原文抜粋:
========
- 最終更新日:2023/12/07
物流の2024年問題とは?一般消費者への影響は?
運び方知恵袋の一覧へ戻る20数年前、「コンピュータの2000年問題」というものが囁かれていました。
それは、2000年になると西暦を下2桁で処理していたコンピューターが日時を1900年と認識してしまいさまざまな誤作動が起き、停電がおきるだの、医療機器が停止するだの、飛行機の墜落するだのと危険性が報道されていたようです。結局、年が明け大きな問題が発生することなく、「拍子抜け」「取り越し苦労」で終わりました。
無論、エンジニアや関係者の皆さんが前もってしっかり対応してくれたお陰というのは言うまでもないですが。
調べてみるとほぼ毎年のように「X年問題」が取り沙汰されている[1]ようですが、今回の記事は「物流の2024年問題」です。これは、2024年4月1日から物流業界に生じる様々な問題を指します。
なぜ起きる?何が起きる?
「物流の2024年問題」は何がきっかけで起きるのでしょうか?
========
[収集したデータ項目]
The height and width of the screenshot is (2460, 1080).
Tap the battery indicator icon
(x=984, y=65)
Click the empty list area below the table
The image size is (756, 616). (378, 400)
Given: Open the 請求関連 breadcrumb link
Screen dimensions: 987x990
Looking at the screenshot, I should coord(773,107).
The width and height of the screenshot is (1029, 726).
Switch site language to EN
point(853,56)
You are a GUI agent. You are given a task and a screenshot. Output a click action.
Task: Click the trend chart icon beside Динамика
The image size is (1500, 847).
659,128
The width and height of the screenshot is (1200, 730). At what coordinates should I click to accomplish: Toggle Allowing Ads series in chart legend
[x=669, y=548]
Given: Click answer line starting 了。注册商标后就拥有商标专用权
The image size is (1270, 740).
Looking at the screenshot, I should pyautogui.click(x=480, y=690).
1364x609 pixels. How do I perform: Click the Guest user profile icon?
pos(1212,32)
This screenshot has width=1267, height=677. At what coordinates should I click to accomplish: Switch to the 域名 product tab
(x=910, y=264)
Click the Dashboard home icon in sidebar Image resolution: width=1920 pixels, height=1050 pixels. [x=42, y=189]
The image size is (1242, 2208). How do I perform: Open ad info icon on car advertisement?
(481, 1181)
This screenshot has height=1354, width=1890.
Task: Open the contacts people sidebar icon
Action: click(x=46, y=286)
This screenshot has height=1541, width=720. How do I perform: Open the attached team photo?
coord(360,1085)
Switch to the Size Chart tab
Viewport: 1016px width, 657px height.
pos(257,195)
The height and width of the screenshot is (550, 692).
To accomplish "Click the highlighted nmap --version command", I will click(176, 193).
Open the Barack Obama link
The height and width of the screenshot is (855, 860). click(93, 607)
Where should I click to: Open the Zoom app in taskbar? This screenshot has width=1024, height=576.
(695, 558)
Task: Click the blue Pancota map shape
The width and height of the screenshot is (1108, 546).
========
取り組む課題: 物流の2024年問題に関する抜粋を、一字一句変えずに最初から最後まで繰り返しなさい。

演習の結果:
- 最終更新日:2023/12/07
物流の2024年問題とは?一般消費者への影響は?
運び方知恵袋の一覧へ戻る20数年前、「コンピュータの2000年問題」というものが囁かれていました。
それは、2000年になると西暦を下2桁で処理していたコンピューターが日時を1900年と認識してしまいさまざまな誤作動が起き、停電がおきるだの、医療機器が停止するだの、飛行機の墜落するだのと危険性が報道されていたようです。結局、年が明け大きな問題が発生することなく、「拍子抜け」「取り越し苦労」で終わりました。
無論、エンジニアや関係者の皆さんが前もってしっかり対応してくれたお陰というのは言うまでもないですが。
調べてみるとほぼ毎年のように「X年問題」が取り沙汰されている[1]ようですが、今回の記事は「物流の2024年問題」です。これは、2024年4月1日から物流業界に生じる様々な問題を指します。
なぜ起きる?何が起きる?
「物流の2024年問題」は何がきっかけで起きるのでしょうか?